四則演算以外にも、以下のような演算が可能です。特に「%」はよく使用するので、覚えておきましょう。
記号 | 演算内容 |
---|---|
「%」 | 余り(剰余) |
「|」 | 論理和 |
「&」 | 論理積 |
「^」 | 排他的論理和 |
その他に覚えておきたいこと
変数の初期化方法
変数に値を記憶する際に「代入」を使用していましたが、代入は変数の宣言と同時に行うことも可能です。

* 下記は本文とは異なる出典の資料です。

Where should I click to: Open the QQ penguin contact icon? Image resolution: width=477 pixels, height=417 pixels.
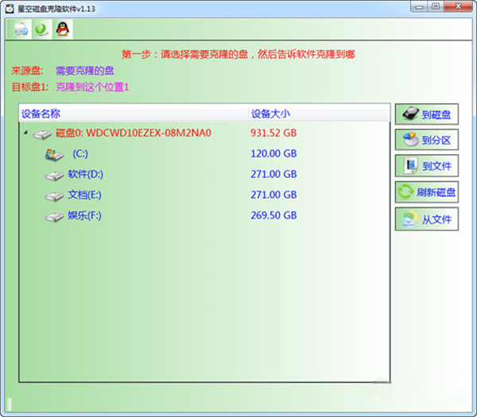tap(61, 29)
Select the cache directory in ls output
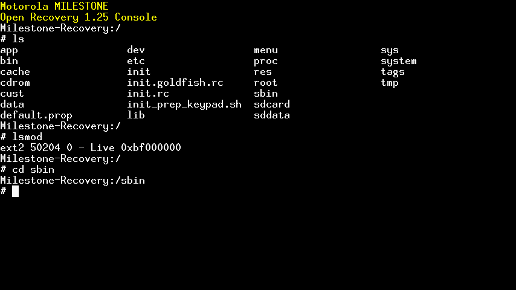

変数の宣言と代入を同時に行うことを「初期化」と呼びます。
1 |
int a = 1; |
宣言場所による違い
変数は、宣言場所(関数の中か外か)によって扱いが変わります。後で説明する「関数」に関連するので、最初は読み飛ばしてもらって、また後で読むというのでも構いません。
種別 | 宣言場所 | 特徴 |
---|---|---|
ローカル変数 | 関数の中 | 宣言した関数内でのみ参照可能 ※グローバル変数と同名不可 |
グローバル変数 | 関数の外 | プログラム内のどこからでも参照可能 |
static修飾子
変数には、static修飾子というものをつけることができます。static修飾子をつけると以下のように動作が変わります。
種別 | 動作の変わり方 |
---|---|
ローカル変数 | 関数終了後も値を記憶する ※あまり使わない機能 |
グローバル変数 | ファイル内からだけ参照可能 ※他のファイルからは参照不可 |
static修飾子は以下のように使います。
1 |
static int a; |
まとめ
- 変数とは、値(データ)を記憶する機能。
- 変数に記憶したい値(数値や文字など)によって、型を変える必要がある。
- 変数は名前で区別する。適切な名前(用途など)を付けておくと良い。
- 変数にはローカル・グローバルという区別がある。static修飾子で動きが変わる。